Evidence on Immigrants’ Assimilation into Recipient Labour Markets using UK Longitudinal Data between 1981 and 2006
2015-03-23T09:50:18Z (GMT) by
How well do immigrants entering the UK assimilate into recipient labour markets? Using the underexploited, sizeable and long Lifetime Labour Market Database (LLMDB) between 1981 and 2006 we investigate the evolution of the immigrant-native earnings gap – a measure of immigrants’ assimilation – across the entire earnings distribution, across cohorts and across nationalities. We are able to control for observable and unobservable individual specific characteristics as well as for specific characteristics of both time periods and recipient labour markets, defined as small geographical areas, and crucially, for the interaction of the two, in a robust empirical model specification anchored in the human capital theory.

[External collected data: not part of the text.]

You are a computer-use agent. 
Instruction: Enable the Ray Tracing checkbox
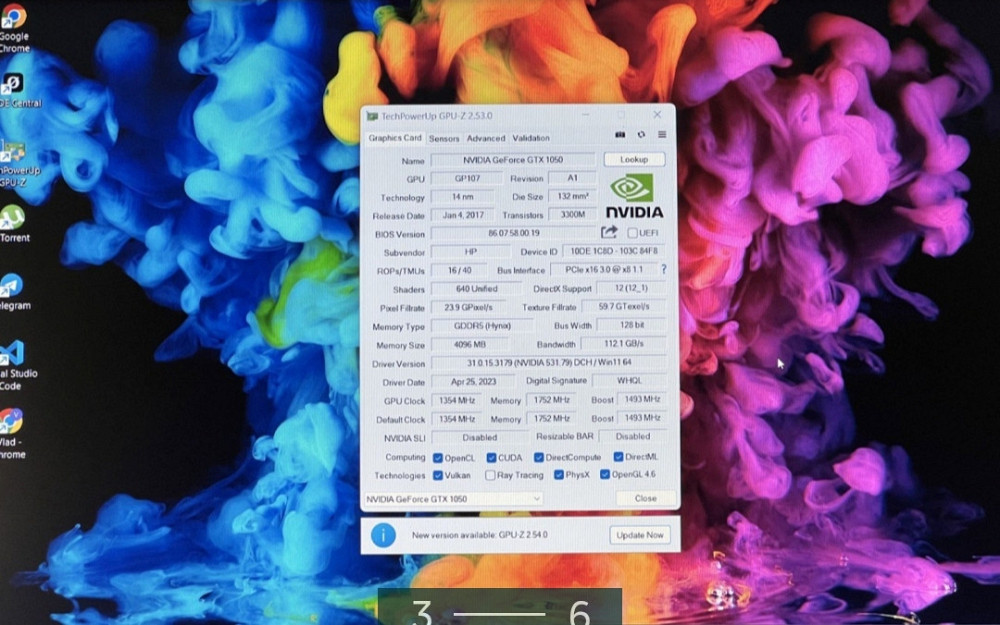[x=489, y=475]
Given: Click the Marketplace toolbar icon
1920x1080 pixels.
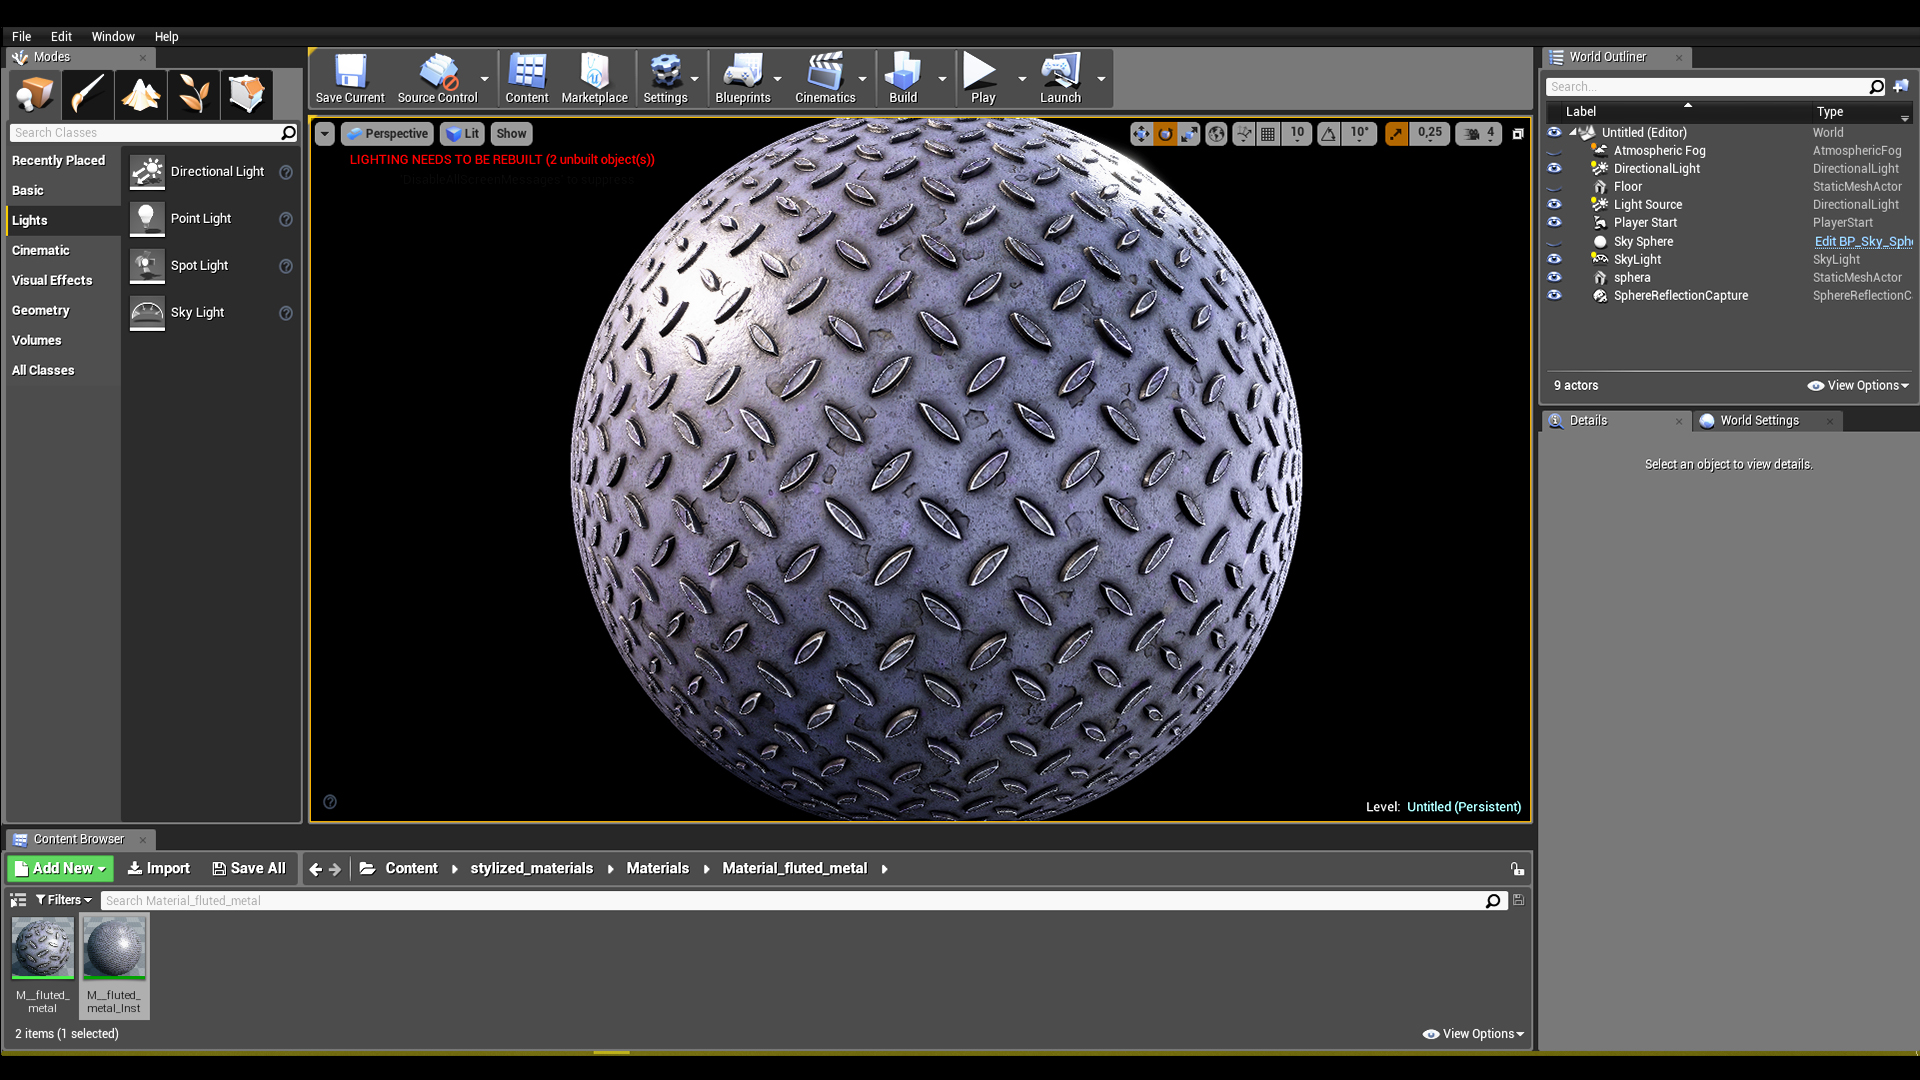Looking at the screenshot, I should click(592, 79).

We also control for cohort specific effects and nationality specific effects. Our results show little evidence of large or persistent earnings disparities across the earnings distribution, across cohorts or across nationalities. These findings are supportive evidence of successful assimilation of immigrants into the UK, suggesting that recipient labour markets primarily reward individuals’ characteristics other than, and regardless of, their immigration status. Nevertheless some distinctive features emerge. When investigating the evolution of the immigrant-native earnings gap over time, our results illustrate how immigrants from different continents and cohorts have very different assimilation trajectories.